Two NDC MPs have proceeded to the Supreme Court, suspecting the Finance Minister, Ken Ofori-Atta, is manipulating funds set aside for district assemblies.
The MPs; Benjamin Kpodo of Ho Central and Richard Quashigah of Keta, say the District Assemblies are by law entitled to 5% of total government revenue.
Article 252 clause (2) of the 1992 constitution states that “subject to the provisions of this Constitution, Parliament shall annually make provision for the allocation of not less than five percent of the total revenues of Ghana to the District Assemblies for development; and the amount shall be paid into the District Assemblies Common Fund in quarterly instalments”.
The District Assembly Common Fund is paid to 216 districts in Ghana to finance local development projects and programmes.
But what constitutes total revenue affects the amount the assemblies get after the calculation is done.
According to them, the current formula used for this calculation leaves the assemblies poorer because revenues from petroleum and other taxes are not added to total revenue.
NDC Ho Central, Benjamin Kpodo complained that this exclusion is illegal.
“I have raised it in parliament on a number of occasions….but it was not taken into account,” he told Joy News Friday.
He recalled that during one of parliament’s sittings, he once again raised the matter.
“I was told by a colleague MP that if I was not satisfied with the definition I should go to court. He said it on the floor of parliament.”
The MP has taken up the challenge and has filed a suit asking the Supreme Court for a constitutional interpretation of “total revenue”
Represented by former deputy Attorney-General Dominic Ayine who is also an NDC MP, the two others pointed out in the writ, there is a “subtler” attempt to reduce the allocation due to the District Assemblies.
The writ mentions the passage of two laws – Local Governance Act, 2016( Act 936) and section 7 of the Earmarked Funds Capping and Realignment Act – redefined what Article 252 Clause 2 of the 1992 constitution calls the ‘total revenue of Ghana’.

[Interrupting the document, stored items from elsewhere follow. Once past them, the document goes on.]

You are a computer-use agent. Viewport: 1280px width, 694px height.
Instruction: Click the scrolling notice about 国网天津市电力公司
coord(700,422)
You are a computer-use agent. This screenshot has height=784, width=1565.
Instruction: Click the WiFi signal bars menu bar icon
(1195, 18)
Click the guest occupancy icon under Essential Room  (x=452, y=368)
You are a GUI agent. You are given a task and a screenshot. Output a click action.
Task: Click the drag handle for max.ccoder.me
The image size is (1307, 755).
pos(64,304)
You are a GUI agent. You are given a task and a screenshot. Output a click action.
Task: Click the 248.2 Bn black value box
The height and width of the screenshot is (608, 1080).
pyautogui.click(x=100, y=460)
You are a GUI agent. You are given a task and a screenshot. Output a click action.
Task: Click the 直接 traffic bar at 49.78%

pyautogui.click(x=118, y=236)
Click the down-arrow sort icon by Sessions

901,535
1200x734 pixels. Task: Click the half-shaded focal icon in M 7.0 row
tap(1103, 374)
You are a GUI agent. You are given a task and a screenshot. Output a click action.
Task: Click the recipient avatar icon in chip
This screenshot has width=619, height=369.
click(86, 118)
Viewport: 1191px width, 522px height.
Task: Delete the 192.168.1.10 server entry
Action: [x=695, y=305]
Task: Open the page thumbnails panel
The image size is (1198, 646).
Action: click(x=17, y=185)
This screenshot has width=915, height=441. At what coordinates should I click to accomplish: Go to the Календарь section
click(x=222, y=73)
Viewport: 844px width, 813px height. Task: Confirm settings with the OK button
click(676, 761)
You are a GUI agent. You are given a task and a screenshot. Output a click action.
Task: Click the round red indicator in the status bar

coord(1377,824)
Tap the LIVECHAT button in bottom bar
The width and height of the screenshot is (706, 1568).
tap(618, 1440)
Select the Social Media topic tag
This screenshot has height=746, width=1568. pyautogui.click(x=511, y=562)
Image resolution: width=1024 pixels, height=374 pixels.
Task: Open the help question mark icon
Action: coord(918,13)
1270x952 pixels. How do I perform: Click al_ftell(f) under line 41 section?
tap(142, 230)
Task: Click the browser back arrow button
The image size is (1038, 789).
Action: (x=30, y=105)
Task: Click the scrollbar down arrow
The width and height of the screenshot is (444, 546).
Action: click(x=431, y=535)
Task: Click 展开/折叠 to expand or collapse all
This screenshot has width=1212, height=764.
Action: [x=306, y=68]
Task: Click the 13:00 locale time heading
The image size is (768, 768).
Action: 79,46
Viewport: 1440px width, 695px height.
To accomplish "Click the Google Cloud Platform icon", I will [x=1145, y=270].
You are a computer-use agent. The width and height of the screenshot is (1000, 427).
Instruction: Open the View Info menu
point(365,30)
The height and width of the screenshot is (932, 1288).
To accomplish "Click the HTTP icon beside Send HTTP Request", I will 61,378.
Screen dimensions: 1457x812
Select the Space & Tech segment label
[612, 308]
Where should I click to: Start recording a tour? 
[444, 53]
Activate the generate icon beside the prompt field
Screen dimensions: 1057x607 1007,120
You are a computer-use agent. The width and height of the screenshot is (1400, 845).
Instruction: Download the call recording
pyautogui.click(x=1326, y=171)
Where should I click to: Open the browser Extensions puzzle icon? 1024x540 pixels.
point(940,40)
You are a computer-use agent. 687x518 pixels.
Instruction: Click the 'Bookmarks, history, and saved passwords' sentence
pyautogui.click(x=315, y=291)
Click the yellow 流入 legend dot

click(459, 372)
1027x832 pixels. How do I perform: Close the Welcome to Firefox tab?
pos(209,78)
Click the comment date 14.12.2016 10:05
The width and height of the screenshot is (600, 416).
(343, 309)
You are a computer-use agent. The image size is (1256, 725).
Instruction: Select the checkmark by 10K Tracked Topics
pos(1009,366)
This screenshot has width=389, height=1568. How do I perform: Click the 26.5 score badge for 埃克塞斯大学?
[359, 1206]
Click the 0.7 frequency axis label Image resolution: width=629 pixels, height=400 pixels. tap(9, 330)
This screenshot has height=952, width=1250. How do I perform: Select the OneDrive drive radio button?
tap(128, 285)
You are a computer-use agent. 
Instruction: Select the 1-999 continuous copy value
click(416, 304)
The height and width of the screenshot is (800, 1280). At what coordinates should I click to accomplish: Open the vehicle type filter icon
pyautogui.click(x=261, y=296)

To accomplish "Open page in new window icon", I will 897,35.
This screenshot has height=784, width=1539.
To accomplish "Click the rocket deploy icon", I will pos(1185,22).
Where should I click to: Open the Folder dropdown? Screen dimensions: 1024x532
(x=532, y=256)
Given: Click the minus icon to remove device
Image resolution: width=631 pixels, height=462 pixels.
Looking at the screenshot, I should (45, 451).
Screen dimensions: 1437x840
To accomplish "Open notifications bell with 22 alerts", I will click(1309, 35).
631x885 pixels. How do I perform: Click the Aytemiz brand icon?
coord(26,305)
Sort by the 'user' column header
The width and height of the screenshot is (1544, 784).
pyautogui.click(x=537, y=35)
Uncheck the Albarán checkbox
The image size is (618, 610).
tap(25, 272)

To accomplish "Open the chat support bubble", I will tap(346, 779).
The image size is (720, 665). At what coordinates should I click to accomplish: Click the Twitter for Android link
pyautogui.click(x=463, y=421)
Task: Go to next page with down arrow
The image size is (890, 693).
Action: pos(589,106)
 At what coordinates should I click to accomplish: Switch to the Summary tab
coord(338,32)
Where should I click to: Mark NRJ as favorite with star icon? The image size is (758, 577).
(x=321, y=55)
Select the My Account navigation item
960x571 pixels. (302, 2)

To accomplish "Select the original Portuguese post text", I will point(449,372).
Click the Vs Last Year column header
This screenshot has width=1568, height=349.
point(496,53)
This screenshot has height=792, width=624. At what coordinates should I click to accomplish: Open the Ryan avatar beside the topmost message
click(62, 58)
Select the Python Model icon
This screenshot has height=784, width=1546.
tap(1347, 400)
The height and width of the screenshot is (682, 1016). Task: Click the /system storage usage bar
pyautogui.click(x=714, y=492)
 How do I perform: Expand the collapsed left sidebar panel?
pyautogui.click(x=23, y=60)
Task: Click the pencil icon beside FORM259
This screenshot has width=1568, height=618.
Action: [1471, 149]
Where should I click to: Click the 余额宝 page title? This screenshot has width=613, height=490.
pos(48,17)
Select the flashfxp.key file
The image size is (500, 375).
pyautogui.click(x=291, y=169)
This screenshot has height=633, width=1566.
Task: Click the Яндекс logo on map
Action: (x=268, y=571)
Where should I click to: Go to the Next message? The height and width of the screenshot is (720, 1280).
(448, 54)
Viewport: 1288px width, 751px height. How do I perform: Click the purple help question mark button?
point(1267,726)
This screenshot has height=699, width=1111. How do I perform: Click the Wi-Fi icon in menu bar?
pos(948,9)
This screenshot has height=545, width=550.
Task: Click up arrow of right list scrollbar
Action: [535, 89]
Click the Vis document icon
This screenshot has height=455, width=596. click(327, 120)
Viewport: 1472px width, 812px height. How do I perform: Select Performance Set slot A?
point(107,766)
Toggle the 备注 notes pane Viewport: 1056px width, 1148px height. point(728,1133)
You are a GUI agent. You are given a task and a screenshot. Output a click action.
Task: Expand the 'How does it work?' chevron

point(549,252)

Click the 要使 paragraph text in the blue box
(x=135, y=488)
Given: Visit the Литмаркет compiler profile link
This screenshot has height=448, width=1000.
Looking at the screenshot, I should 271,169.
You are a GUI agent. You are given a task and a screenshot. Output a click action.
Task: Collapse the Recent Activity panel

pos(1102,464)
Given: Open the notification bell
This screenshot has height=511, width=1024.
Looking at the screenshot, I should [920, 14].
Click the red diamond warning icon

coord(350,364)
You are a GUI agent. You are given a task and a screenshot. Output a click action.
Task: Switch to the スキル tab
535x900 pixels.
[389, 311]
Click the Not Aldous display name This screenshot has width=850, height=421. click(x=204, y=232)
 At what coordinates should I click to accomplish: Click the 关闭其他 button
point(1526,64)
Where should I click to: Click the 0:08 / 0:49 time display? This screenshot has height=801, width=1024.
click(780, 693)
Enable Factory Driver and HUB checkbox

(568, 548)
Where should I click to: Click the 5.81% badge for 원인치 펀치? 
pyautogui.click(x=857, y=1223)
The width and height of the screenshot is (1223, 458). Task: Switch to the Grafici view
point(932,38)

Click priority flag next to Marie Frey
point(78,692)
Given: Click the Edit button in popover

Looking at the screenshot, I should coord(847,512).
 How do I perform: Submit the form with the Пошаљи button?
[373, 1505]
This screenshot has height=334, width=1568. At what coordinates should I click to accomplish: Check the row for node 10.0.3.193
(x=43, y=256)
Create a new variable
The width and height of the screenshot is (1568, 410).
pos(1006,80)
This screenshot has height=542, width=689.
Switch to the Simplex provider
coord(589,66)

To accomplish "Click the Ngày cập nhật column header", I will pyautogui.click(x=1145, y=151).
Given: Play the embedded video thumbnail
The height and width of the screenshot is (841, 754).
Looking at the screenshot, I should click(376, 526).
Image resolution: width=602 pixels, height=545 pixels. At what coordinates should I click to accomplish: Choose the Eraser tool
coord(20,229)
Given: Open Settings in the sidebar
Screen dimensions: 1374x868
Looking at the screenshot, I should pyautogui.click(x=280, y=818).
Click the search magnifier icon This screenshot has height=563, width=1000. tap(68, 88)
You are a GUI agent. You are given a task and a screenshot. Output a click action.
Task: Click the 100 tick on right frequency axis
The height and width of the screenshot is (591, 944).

In Section 126(2) of Act 936, the term is defined as ” the revenues collected by, accruing to the central government but other than foreign loans, foreign grants, non-tax revenue paid into the Petroleum Holding Fund….”
The plaintiffs maintain that Parliament’s definition of the term is unconstitutional and at variance with the original intent of the drafters of the 1992 constitution.
They offered in the writ a definition of total revenue as provided by the Black’s Law Dictionary, 6th edition, paragraph 319.
“..a broad and general term, including all public monies which the state collects and receives, from whatever source and in whatever manner”
The NDC MPs argue that this definition makes petroleum revenues a part of the total revenue of Ghana. Ghana realised more than $191m from petroleum in the first half of 2017.
The challenge by the NDC MPs is the second time the allocation of 5% of total revenue to the District Assemblies has proved contentious.
Last March, the Minority in Parliament accused government of illegally reducing resources allocated to District Assemblies
A former Deputy Finance Minister Ato Forson said 5% allocation amounts to GHC1.71bn and not GHC1.57bn as found in the Appendix 4B of the budget.
The government has denied the claim explaining the NDC have misunderstood the formula used for computing the 5% allocation.